昨日現場確認にお伺いしたお宅は、外壁にクラック(ひび割れ)が入っているというご相談を受けたもの。
外壁の塗膜にクラックが入ると言う事は、いくつかの可能性が考えられるわけだが、まずは外壁素材の違いよって、原因となるものが推測できるのだが、どちらにしろ、まずは様子を確認することからのスタート。
現場到着し、様子を確認すると、外壁サイディングの目地部分であった。
その目地部分の上に塗られた塗材に、クラックが走ったようになっていたのです。
この原因は、外壁に使用されたサイディングの目地部分に充填されるシーリング(コーキング)の痩せや、建物の動きに起因することが多いのですが、今回の場合も、この部分は2階まで通し柱が入る部分。
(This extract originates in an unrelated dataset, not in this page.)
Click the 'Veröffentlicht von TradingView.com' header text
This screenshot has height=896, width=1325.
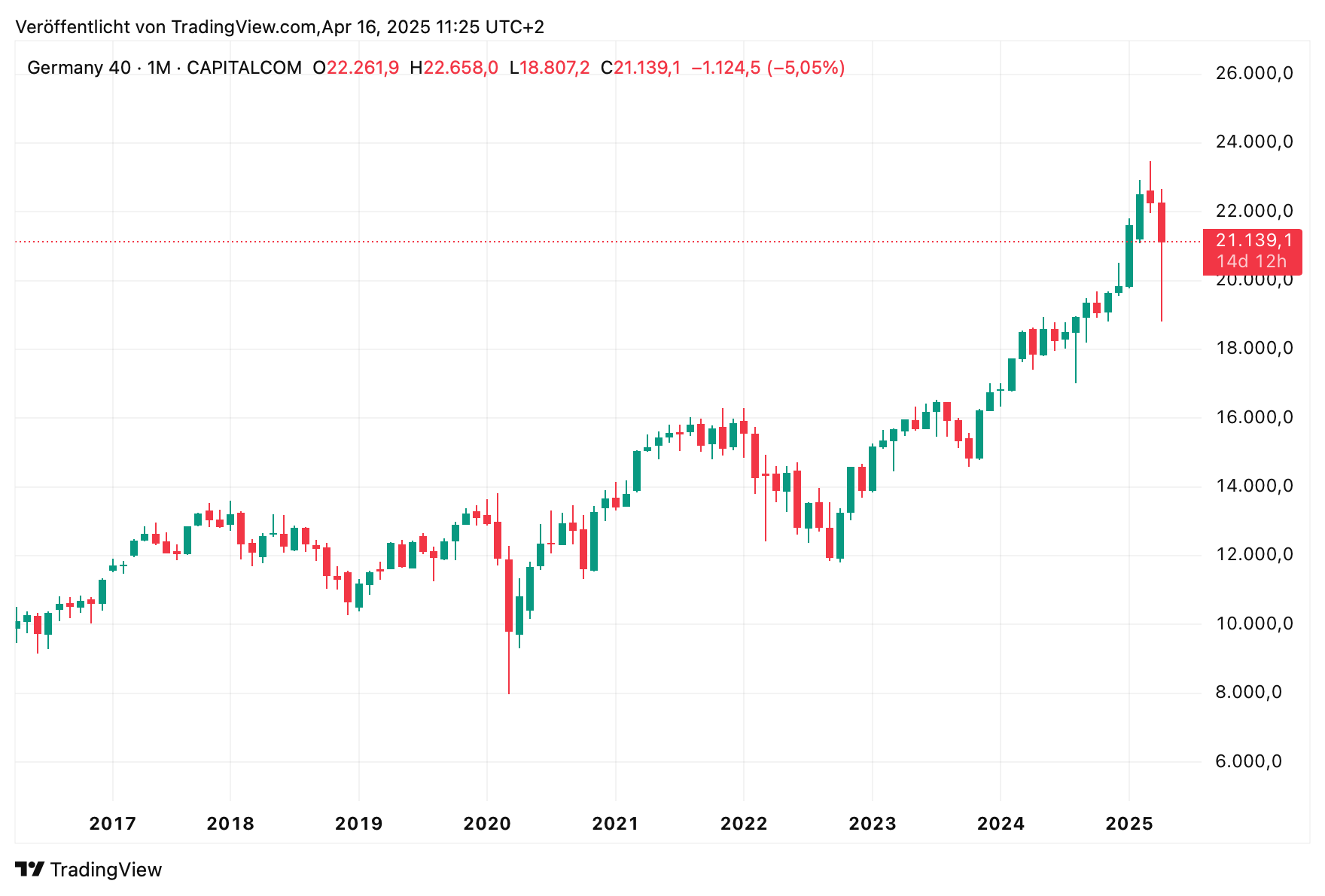tap(166, 27)
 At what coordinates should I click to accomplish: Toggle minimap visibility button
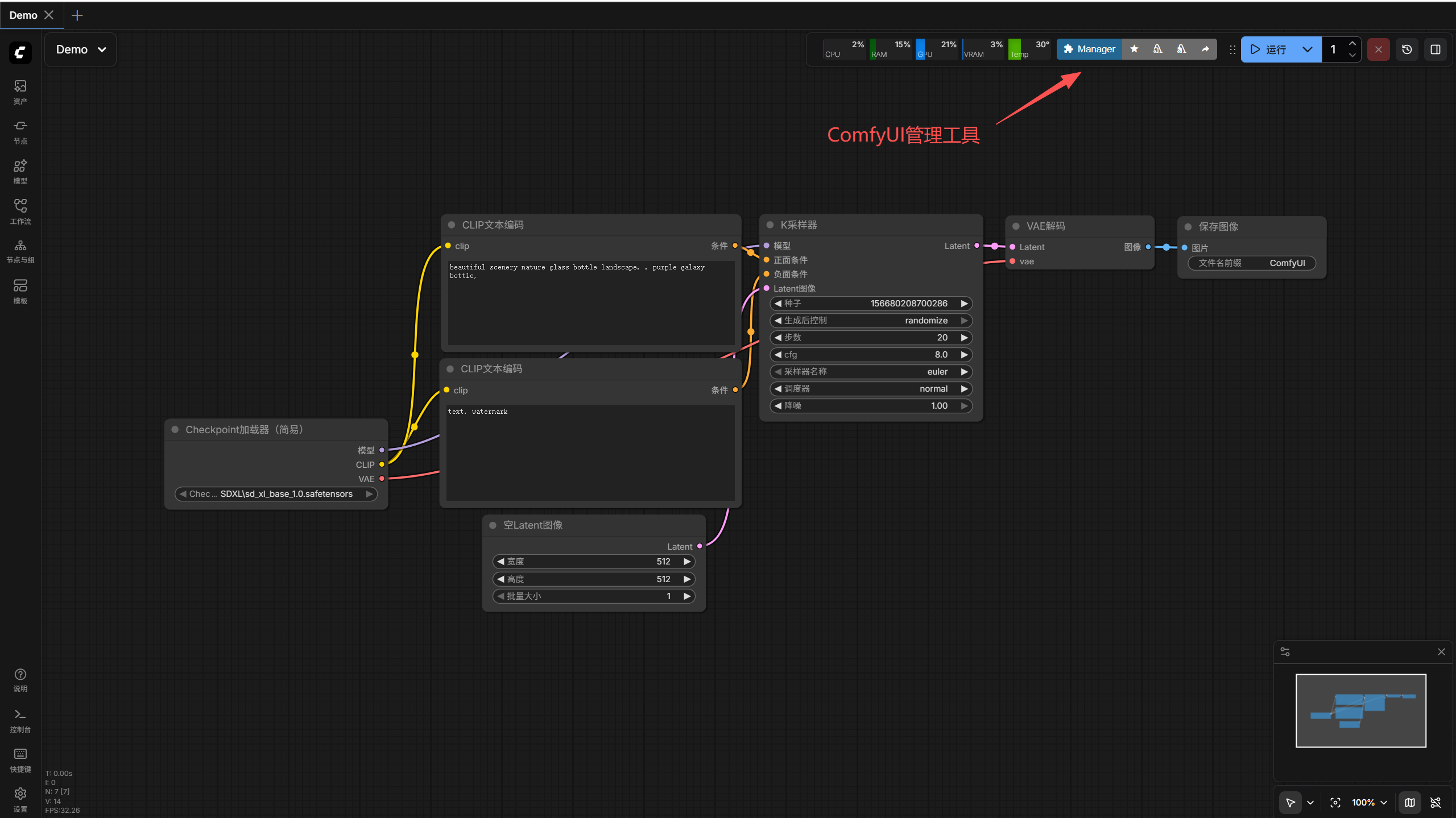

平屋であったり、建物の中で加重が掛かりにくい部分であれば、比較的クラックは入りにくいのだが、やはり一番加重が掛かりやすい部位であったのです。
また、今回のケースはもうひとつの要因があるのだが、このクラックが入る部分などには、大壁工法にように、下地である外壁の目地を、塗材で埋めてしまっていることが大きいのです。
そもそも建物というものは、ある程度の動きを生じながら、外力を受け流しているもの。
この外力とは、地震などを含めた地盤の動き、そして台風などを含めた風の力による動き。
これら外力をそのまま受けてしまうと、建物に大きな力が掛かるのですが、石積みの建物などと比較し、木造の建物などは、木のしなりなどによって、その力を吸収するという側面もあるのです。
だからこそ、古くからある木造建築の神社仏閣など、木の力を最大限に利用しながら、何百年という歳月を過ごしてきているのだと思うのです・・・・。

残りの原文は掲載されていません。